Sunday News Roundup: NM Law Officers Planning DWI Crackdown

Dec 29, 2013

NM Law Officers Planning DWI Crackdown - The Associated Press

Law enforcement agencies around New Mexico are planning to be out in full force, looking for suspected drunken drivers during the New Year's holiday and beyond.

The New Mexico Department of Transportation's Holiday Superblitz continues through Jan. 5. Some local agencies have also planned enforcement actions through the end of January.

As part of the Superblitz, state, local and tribal officers will be conducting sobriety checkpoints and saturation patrols as well as looking for other traffic violations.

The San Juan County Sheriff's Office and the Clovis Police Department are among those participating in the statewide DWI crackdown.

Sgt. Devon Dollar says the San Juan County Sheriff's Office is encouraging citizens in northwestern New Mexico to take an active role by reporting suspected drunken drivers by calling 911.

Overtime Costs Increase For NM Employees - The Albuquerque Journal

The number of overtime hours New Mexico state government employees are working is on the rise and the cost of that overtime was up significantly for the 2013 budget year.

Personnel figures released this month show the state paid out nearly $36.7 million in overtime, representing nearly 1.6 million hours. Three years earlier, the cost of roughly 1 million in overtime hours was $24.4 million.

The Albuquerque Journal reports Rep. Luciano "Lucky" Varela says he's concerned about the trend.

He questions why some state agencies have not been using the full amount of money appropriated to them by the Legislature for filling vacant jobs.

State Personnel Director Gene Moser says the rise in overtime cost and usage is attributable to an aging workforce and a spike in retirements.

NM Launches 'Designated Caregiver' Campaign - The Associated Press

New Mexico health officials say the risks of sudden unexpected infant deaths can be higher during the New Year's holiday.

So the Department of Health is urging parents to pick a "designated caregiver" for their babies during the holiday season.
──────
_Things to do_
a. Render this sentence from the New Mexico news roundup in Spanish: "New Mexico health officials say the risks of sudden unexpected infant deaths can be higher during the New Year's holiday."
b. Go on with the New Mexico news roundup, picking up right after its final sentence.
──────
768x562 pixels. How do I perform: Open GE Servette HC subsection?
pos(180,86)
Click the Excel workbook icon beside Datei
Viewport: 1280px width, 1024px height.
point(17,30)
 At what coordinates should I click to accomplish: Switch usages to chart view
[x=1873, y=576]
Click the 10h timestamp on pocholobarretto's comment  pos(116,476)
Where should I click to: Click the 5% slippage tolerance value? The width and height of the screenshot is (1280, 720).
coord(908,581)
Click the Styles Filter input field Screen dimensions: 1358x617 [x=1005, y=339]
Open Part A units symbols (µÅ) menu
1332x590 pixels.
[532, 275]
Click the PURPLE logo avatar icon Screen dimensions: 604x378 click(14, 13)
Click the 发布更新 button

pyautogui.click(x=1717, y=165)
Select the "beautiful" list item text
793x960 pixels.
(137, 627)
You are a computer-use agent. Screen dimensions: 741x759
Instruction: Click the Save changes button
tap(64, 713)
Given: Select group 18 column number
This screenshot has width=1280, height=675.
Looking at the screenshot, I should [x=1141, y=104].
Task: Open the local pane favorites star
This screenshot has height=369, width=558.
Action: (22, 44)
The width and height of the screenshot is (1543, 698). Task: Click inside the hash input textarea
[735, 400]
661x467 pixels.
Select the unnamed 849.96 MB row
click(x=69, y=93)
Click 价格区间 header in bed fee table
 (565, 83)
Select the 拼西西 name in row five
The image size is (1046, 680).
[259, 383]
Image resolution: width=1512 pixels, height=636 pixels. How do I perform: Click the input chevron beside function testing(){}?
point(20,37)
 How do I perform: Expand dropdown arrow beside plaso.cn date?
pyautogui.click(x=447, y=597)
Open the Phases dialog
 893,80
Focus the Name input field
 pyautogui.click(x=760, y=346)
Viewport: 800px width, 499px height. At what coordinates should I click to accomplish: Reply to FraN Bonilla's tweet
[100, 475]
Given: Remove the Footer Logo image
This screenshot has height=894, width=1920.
──────
_Per-task outputs_
a. Las autoridades de salud de Nuevo México afirman que los riesgos de muerte súbita e inesperada del lactante pueden ser mayores durante el feriado de Año Nuevo.

b.
The department is pointing to a national study that found designating a caregiver may be just as important as picking a designated driver.

Researchers at the University of California found that alcohol was a risk factor for sudden unexpected infant deaths, and that parental decision-making capacity is significantly impaired by the excessive use of alcohol.

State health officials say there were 86 cases of unexpected infant deaths in New Mexico between 2009 and 2012. That's an average of one every 13 days.

Navajo Blogger Pairs Humor, Politics In Articles - The Associated Press

A Navajo blogger is using satire to draw attention to tribal politics.

Andrew Curley first wrote about Navajo President Ben Shelly being furious that the National Security Agency had not been monitoring his phone calls.

Truth is, Shelly constantly is battling with the federal government for the tribe to be recognized as a sovereign nation. But, no, he doesn't want anyone tapping his cellphone.

The stories play to a culture known for shadowing humor in elements of fact and tradition for storytelling.

Curley follows American Indian poets, journalists, filmmakers, cartoonists and comedians whose material pull from stereotypes, the missteps of tribal government, a history of oppression and from life on the reservation to amuse audiences.

Curley says he wants people to think critically about news and question the motives of people in power.